◆ What the task asks ◆
Report each line from the entries in which "will" can be found.

(Data entries)
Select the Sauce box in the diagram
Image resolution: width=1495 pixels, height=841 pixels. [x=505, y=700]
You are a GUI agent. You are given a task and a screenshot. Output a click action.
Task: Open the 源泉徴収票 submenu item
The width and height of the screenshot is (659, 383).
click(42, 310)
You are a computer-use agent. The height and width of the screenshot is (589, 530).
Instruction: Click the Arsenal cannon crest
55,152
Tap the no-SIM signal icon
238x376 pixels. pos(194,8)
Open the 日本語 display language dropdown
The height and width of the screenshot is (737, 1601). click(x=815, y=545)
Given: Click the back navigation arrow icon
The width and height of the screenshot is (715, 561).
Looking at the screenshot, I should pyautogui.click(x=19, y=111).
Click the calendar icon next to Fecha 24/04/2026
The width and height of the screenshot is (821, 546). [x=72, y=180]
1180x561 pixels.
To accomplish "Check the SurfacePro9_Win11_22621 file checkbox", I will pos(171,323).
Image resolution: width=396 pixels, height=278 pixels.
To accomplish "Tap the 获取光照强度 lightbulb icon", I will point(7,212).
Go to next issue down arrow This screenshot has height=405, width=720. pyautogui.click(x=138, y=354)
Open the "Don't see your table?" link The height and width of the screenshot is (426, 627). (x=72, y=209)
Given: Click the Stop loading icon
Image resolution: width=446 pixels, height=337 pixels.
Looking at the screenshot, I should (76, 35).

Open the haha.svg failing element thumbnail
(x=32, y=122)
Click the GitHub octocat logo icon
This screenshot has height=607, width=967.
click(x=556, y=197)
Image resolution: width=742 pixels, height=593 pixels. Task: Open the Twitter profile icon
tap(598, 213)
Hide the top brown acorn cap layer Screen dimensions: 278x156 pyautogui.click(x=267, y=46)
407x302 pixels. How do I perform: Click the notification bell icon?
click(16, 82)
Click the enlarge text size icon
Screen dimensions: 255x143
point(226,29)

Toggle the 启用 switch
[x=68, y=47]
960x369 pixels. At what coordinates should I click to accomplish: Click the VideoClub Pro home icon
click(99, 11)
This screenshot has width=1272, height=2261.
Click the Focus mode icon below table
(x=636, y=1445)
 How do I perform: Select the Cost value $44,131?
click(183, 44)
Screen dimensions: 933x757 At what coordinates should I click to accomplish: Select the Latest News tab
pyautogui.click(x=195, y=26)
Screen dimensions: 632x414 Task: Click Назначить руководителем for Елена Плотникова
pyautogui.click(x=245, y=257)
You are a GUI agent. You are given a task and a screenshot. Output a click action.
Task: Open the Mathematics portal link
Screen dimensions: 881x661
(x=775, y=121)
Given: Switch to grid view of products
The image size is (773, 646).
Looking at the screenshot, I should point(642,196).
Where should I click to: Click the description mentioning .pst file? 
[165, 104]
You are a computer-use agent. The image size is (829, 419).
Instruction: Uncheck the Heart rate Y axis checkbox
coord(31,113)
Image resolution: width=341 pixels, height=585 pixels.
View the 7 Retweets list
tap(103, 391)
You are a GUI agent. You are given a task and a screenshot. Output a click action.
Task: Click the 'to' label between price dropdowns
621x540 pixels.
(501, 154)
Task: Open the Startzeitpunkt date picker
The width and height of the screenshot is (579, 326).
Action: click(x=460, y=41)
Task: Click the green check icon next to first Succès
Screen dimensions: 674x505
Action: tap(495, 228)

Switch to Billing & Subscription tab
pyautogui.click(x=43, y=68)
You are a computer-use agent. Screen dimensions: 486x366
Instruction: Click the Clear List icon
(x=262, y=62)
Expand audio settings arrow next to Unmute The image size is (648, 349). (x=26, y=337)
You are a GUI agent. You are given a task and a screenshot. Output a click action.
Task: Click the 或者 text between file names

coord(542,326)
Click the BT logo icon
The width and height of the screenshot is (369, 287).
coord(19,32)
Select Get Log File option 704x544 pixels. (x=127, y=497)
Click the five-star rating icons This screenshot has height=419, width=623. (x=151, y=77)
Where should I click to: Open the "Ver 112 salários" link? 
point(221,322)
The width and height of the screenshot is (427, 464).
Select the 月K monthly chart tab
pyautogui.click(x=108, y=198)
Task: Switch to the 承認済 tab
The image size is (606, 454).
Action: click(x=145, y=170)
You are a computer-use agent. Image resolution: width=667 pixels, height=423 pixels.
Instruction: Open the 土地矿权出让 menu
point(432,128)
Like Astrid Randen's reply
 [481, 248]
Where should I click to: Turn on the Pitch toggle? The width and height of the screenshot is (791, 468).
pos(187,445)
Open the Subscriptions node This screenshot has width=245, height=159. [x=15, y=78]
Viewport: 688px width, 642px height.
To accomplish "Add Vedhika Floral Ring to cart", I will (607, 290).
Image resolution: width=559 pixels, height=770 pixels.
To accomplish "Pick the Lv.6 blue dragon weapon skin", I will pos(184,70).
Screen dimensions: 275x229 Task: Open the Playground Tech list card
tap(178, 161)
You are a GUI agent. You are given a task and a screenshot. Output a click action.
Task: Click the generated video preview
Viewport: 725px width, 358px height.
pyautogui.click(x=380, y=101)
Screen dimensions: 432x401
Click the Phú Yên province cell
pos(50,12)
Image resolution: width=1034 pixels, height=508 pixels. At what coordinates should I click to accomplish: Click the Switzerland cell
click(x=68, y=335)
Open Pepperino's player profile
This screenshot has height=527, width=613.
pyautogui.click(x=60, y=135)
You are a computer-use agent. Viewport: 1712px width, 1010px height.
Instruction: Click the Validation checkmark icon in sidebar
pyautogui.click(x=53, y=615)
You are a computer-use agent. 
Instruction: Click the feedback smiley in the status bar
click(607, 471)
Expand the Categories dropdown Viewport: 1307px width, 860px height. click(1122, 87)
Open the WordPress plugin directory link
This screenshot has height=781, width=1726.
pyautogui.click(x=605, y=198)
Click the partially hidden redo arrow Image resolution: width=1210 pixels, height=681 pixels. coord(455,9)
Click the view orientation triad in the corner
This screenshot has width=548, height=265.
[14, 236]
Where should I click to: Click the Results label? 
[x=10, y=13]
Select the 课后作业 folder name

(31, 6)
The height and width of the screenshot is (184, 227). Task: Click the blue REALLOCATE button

◆ Exercise response ◆
To accomplish "Check the SurfacePro9_Win11_22621 file checkbox", I will pos(171,323).
To accomplish "Tap the 获取光照强度 lightbulb icon", I will point(7,212).
To accomplish "Add Vedhika Floral Ring to cart", I will (607, 290).
To accomplish "Pick the Lv.6 blue dragon weapon skin", I will pos(184,70).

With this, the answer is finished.